A 2,000-strong Russian peacekeeping force will be deployed for a minimum of five years to protect the land corridor between Armenia and the Nagorno-Karabakh region. Azerbaijan will also gain passage to its Nakhchivan exclave which is detached from Azerbaijan by a strip of Armenian land close to the border with Turkey and Iran. Russian forces will guarantee the roads connecting Azerbaijan and Nakhchivan.
Putin said he expects the agreement “will create the conditions for a long-term settlement.”
Aliyev celebrated victory in a television address Tuesday morning, local journalists reported. “Pashinyan is not signing the agreement because he wants to, but because we forced him to,” reporter Cavid Aga cited Aliyev as saying.

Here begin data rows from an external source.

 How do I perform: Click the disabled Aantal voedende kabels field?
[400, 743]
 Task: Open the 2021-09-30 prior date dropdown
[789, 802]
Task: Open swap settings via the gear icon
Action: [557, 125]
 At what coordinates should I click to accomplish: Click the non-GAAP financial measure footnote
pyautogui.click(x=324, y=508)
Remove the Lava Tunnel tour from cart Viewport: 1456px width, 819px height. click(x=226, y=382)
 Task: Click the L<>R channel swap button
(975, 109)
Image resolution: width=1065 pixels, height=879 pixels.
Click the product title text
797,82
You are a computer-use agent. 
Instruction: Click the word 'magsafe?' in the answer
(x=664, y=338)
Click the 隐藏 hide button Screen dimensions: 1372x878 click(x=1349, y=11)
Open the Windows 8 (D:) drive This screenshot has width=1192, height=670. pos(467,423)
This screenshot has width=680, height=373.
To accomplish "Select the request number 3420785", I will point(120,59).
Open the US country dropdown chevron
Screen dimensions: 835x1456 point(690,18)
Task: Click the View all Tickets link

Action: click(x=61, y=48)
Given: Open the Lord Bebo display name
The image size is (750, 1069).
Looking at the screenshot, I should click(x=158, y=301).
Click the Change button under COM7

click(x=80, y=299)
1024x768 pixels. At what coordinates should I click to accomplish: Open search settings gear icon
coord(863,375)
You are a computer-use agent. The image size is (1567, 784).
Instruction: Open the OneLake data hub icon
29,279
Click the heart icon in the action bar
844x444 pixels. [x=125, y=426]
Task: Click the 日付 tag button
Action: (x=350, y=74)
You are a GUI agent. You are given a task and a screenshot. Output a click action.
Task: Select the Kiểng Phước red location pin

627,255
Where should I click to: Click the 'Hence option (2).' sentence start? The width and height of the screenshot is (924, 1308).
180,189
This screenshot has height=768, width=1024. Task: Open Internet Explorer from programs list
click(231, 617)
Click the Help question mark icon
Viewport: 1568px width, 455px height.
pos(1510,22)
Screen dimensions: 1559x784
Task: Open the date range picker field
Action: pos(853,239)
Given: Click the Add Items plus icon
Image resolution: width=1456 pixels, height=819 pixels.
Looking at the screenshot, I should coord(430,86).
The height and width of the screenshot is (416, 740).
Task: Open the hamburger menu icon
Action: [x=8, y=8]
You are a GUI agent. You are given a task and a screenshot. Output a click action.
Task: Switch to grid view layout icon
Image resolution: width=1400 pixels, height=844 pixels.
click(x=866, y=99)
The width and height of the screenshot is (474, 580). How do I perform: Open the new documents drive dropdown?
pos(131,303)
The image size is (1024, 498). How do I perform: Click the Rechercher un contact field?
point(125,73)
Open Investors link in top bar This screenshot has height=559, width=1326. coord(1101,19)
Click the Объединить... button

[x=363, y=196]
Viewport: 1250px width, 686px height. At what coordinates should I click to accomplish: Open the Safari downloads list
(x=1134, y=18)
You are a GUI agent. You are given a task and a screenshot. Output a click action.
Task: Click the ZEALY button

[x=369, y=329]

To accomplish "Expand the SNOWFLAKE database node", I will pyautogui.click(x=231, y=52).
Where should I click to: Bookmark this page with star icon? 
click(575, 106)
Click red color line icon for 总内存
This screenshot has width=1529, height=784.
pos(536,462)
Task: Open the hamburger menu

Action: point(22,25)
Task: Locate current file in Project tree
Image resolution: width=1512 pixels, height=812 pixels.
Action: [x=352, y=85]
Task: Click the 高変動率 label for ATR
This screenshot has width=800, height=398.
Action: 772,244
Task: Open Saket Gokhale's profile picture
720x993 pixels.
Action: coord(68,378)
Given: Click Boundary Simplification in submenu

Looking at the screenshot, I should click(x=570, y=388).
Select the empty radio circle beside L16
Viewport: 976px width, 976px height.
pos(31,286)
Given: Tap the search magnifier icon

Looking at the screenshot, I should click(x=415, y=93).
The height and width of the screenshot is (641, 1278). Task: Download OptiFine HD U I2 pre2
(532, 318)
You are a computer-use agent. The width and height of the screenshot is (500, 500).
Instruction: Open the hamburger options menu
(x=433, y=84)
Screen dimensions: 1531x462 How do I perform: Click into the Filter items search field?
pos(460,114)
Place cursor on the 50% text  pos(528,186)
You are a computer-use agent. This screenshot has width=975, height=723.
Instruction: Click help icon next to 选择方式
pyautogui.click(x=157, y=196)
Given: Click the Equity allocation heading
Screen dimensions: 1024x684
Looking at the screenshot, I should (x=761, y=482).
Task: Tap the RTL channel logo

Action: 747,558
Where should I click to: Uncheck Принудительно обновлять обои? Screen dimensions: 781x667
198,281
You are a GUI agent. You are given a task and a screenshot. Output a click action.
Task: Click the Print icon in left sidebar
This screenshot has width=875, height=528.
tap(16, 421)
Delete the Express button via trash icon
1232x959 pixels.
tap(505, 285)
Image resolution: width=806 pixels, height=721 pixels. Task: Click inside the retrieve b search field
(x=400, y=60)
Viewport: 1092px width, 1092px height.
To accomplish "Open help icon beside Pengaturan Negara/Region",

The peace deal comes after Azerbaijan captured the key town of Shusha, the second largest in the region, after weeks of military victories for Baku and bloody fighting that has killed thousands of fighters and dozens of civilians. The conflict has also seen cities and villages destroyed by missile strikes and accusations of attacks on residential settlements that the United Nations warned could amount to “war crimes.”
In a frantic day of fighting Monday, Azerbaijan also accidentally downed a Russian military helicopter, killing two Russian service personnel and injuring a third.
Pashinyan has come in for harsh criticism at home for military losses, with 17 Armenian opposition parties calling for his resignation Monday.
Angry protests in Yerevan erupted in reaction to Pashinyan’s announcement. Armenian protesters stormed the government headquarters in Yerevan, an AFP journalist said. Several thousand protesters had gathered outside the government building and a few hundred entered, ransacking offices and breaking windows, after Pashinyan announced the deal with Azerbaijan and Russia.
He said signing the deal was “unbelievably painful for me and our people,” but took the “decision as a result of a deep analysis of the military situation.”
Three previous ceasefire agreements have broken down within minutes of being signed.
Aliyev has repeatedly said Armenia’s withdrawal from seven districts around Nagorno-Karabakh which were occupied by Armenian forces would be a precondition to peace and negotiations over the future status of the breakaway region — internationally recognized as part of Azerbaijan, but under de facto control of Armenia-backed separatists.
Two former Soviet republics, Armenia and Azerbaijan have been bitter rivals for more than thirty years. War first flared up over the region in the late 1980s and early 1990s, as the fall of the Soviet Union thrust Nagorno-Karabakh into a precarious position — home to a majority Armenian population but with a notable Azeri minority and within Azerbaijan’s new international borders. The 1988-94 war left around 25,000 dead and there were numerous reports of war crimes and the killing of civilians by both sides.
Numerous peace initiatives over the past decades failed to normalize relations between Yerevan and Baku despite various international agreements and proposals being put forward. There have also been frequent military skirmishes along the heavily-militarized front line. The most recent conflict started at the end of September with Azerbaijani advances into territory held by Armenia and has seen Baku make sweeping gains thanks to its more advanced military equipment, analysts say.